Problem details: Lines with "element": pull these out of the listing below.

Material for this exercise:
================================

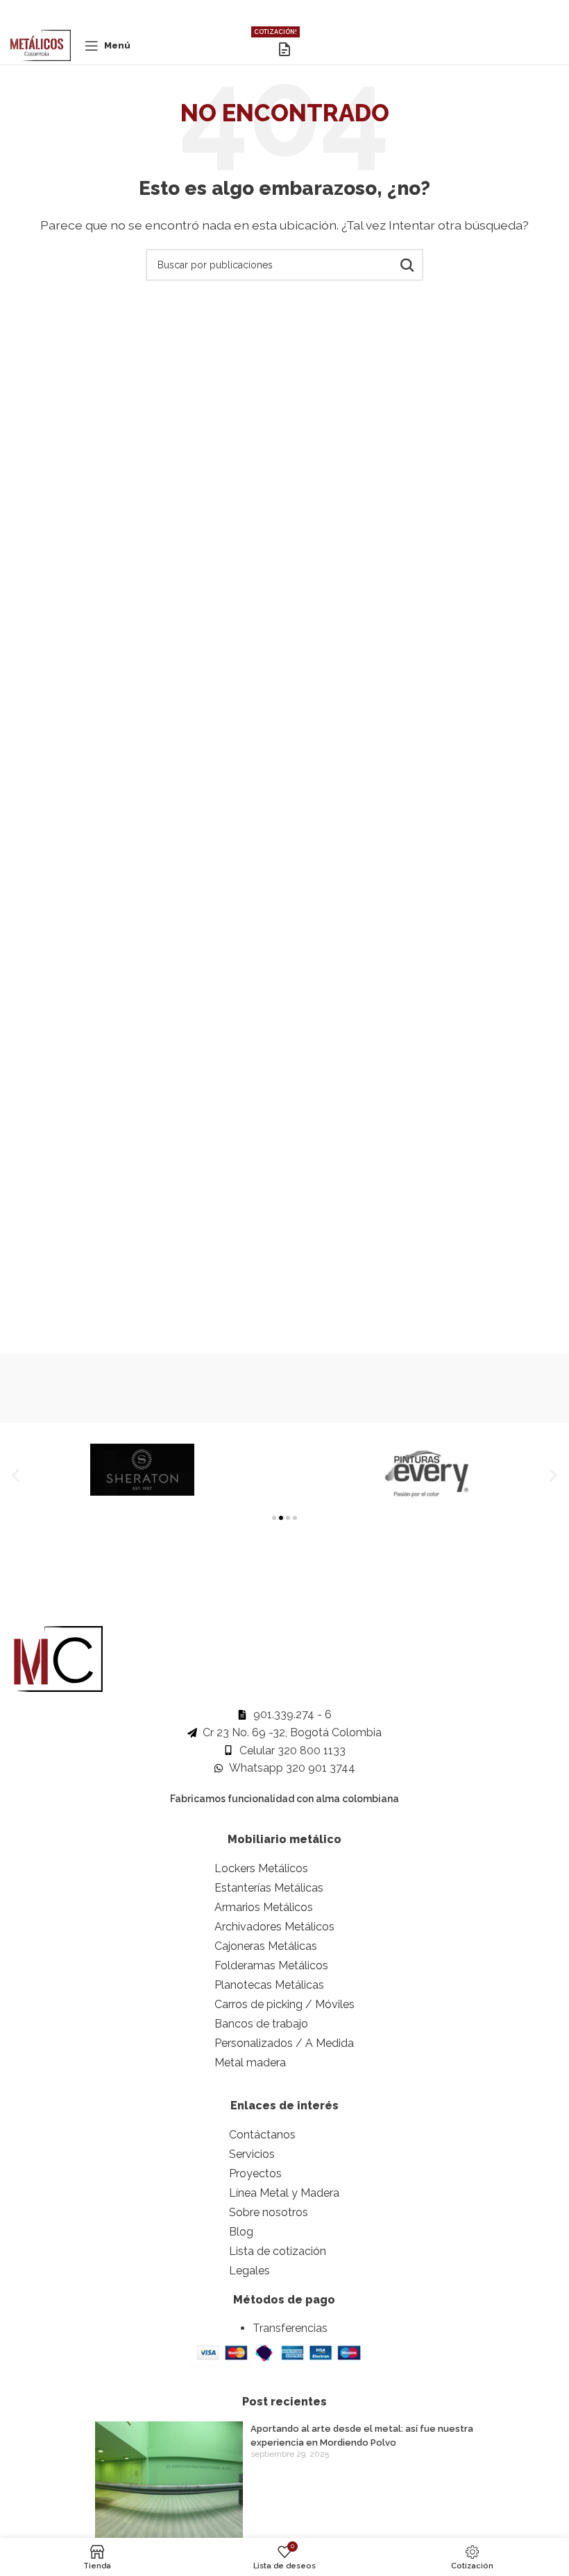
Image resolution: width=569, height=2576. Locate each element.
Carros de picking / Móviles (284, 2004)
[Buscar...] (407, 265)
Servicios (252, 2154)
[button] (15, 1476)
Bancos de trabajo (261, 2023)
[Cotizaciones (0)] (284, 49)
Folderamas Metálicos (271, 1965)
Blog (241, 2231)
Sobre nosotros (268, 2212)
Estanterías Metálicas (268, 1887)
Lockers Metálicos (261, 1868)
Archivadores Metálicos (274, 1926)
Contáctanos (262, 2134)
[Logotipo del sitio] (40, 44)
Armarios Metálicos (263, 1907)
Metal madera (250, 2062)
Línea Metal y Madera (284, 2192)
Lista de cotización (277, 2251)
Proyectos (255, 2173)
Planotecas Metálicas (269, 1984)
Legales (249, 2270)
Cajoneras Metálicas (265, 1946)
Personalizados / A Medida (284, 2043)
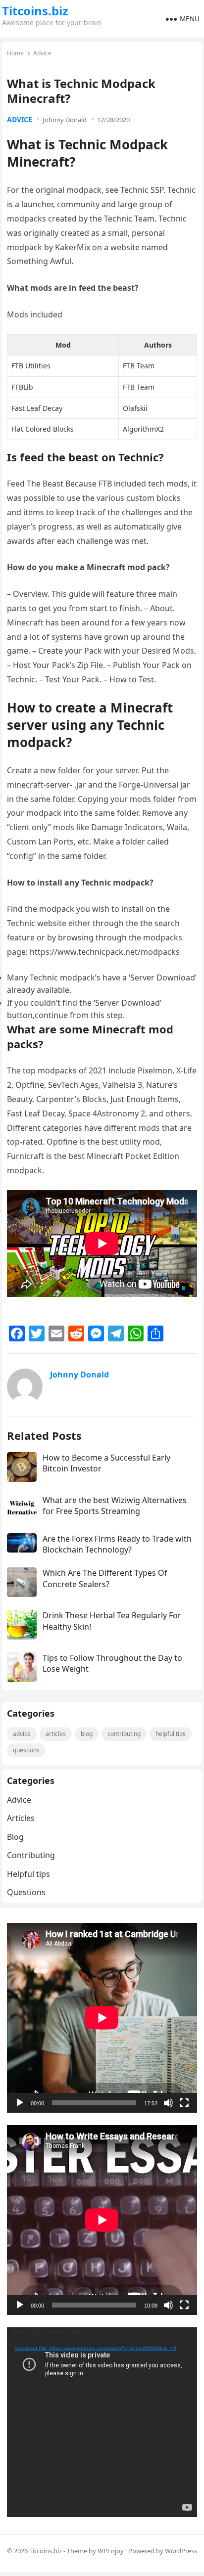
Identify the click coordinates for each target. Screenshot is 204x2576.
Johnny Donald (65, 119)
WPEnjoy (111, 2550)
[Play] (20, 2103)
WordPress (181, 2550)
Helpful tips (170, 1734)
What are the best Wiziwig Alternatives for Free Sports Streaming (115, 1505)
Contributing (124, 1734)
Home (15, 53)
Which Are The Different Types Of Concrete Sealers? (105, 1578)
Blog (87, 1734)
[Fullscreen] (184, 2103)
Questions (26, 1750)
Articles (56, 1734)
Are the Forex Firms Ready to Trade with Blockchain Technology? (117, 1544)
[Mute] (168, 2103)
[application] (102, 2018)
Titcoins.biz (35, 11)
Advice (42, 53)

================================

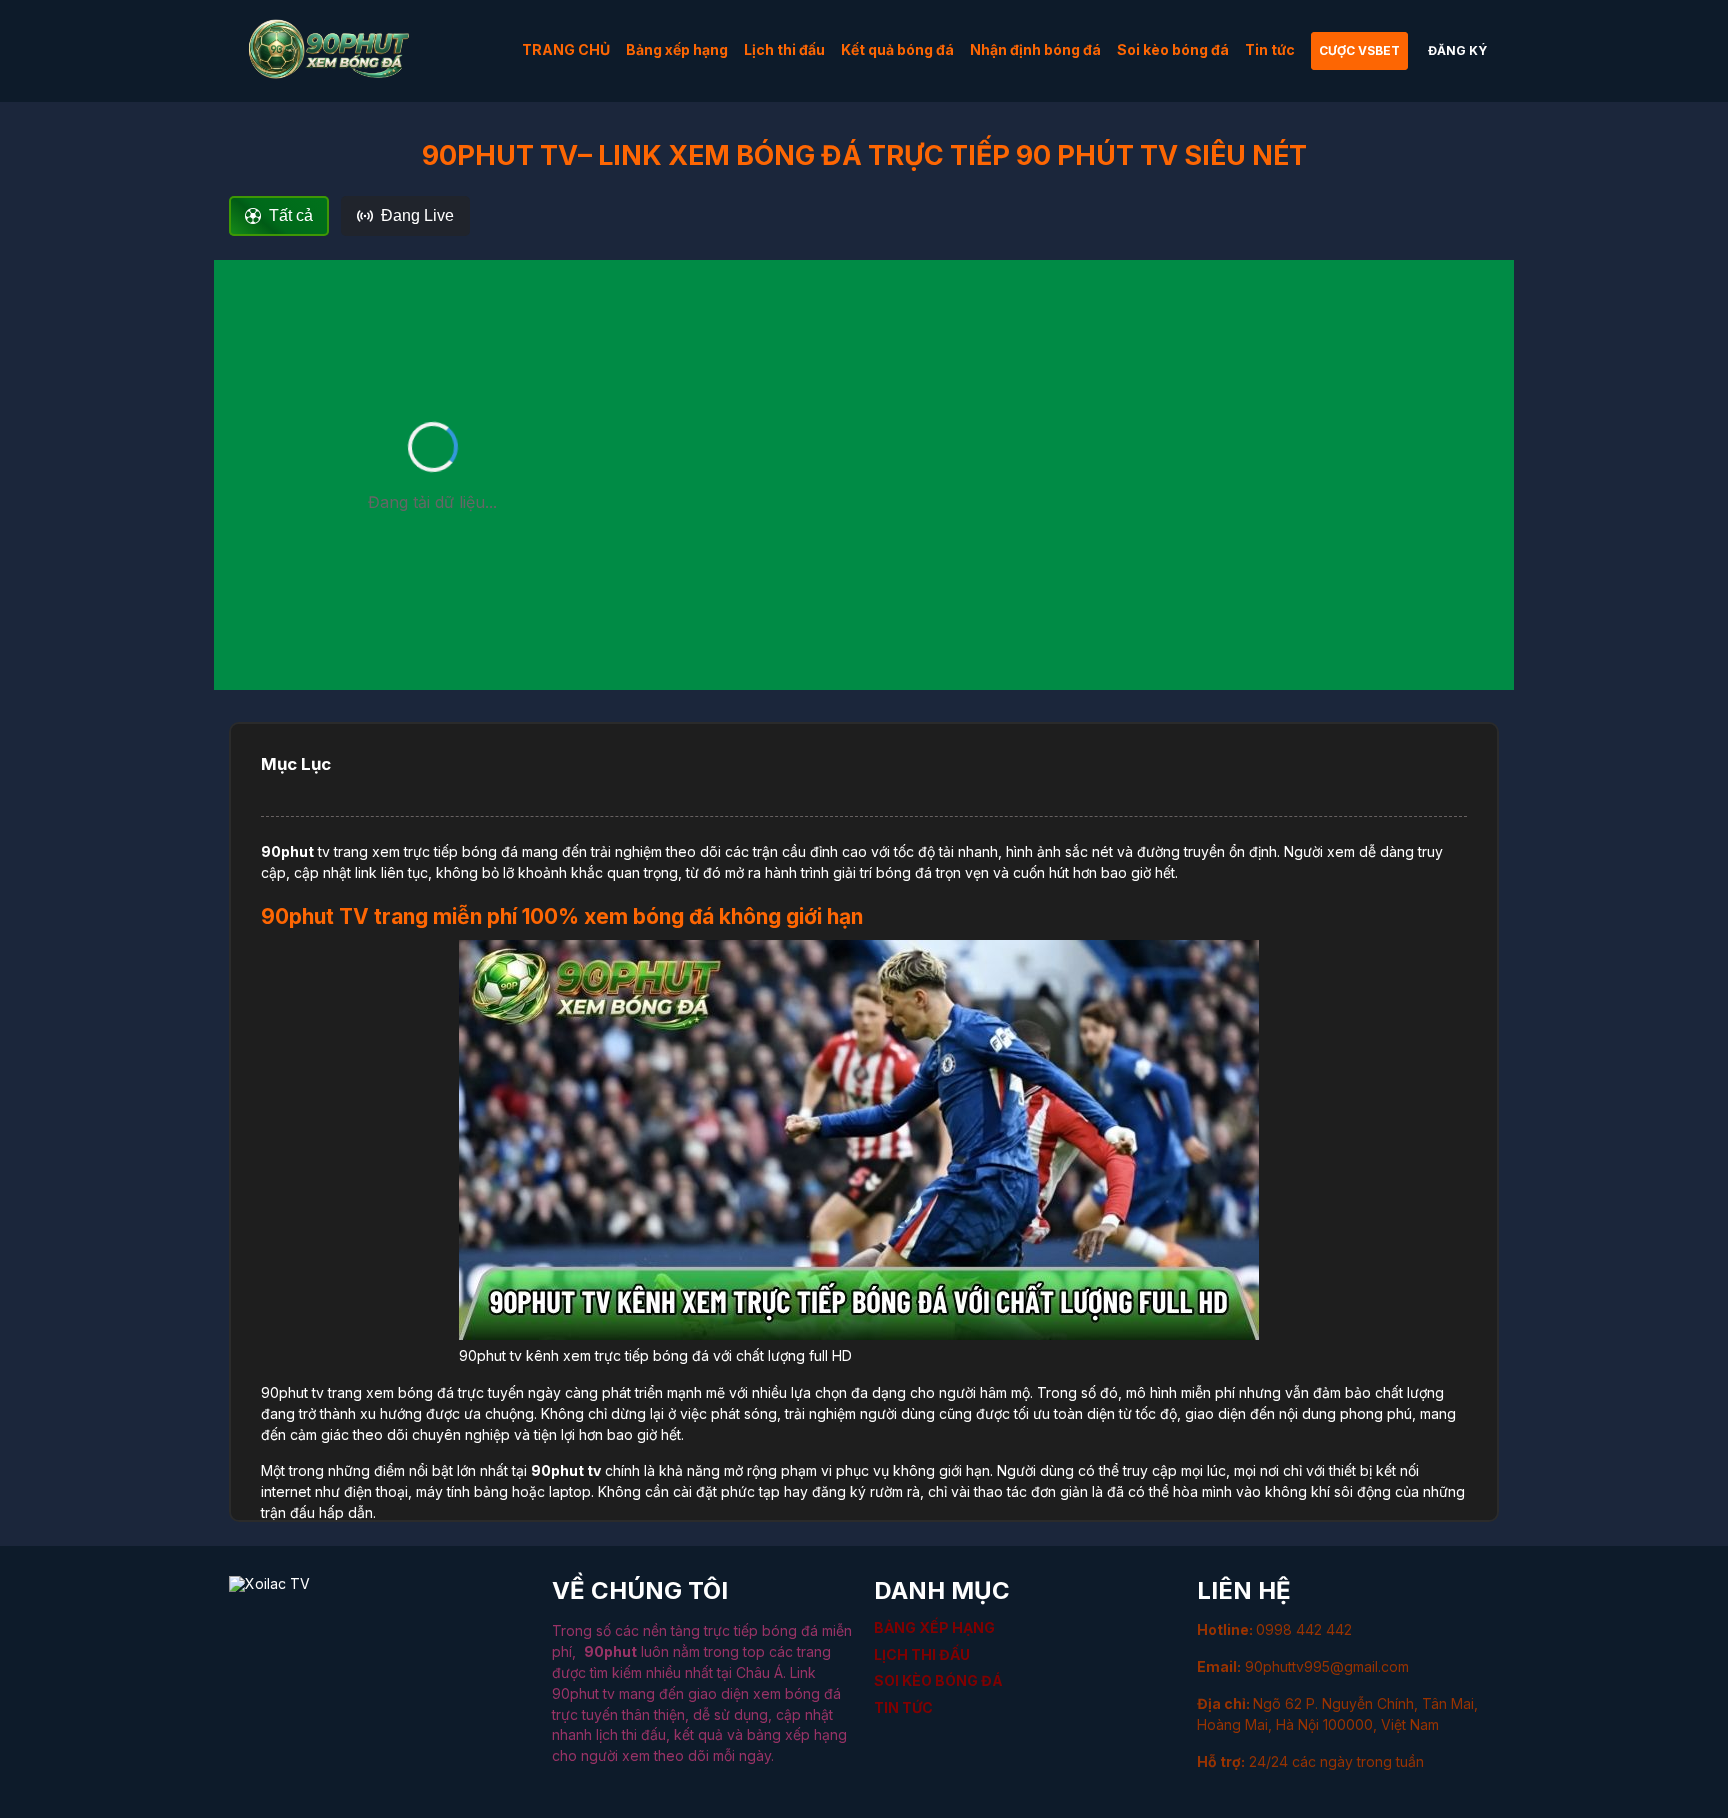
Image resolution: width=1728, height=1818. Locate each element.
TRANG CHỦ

================================

Answer to the problem:
Image resolution: width=569, height=2576. Locate each element.
Image resolution: width=1728, height=1818. Locate each element.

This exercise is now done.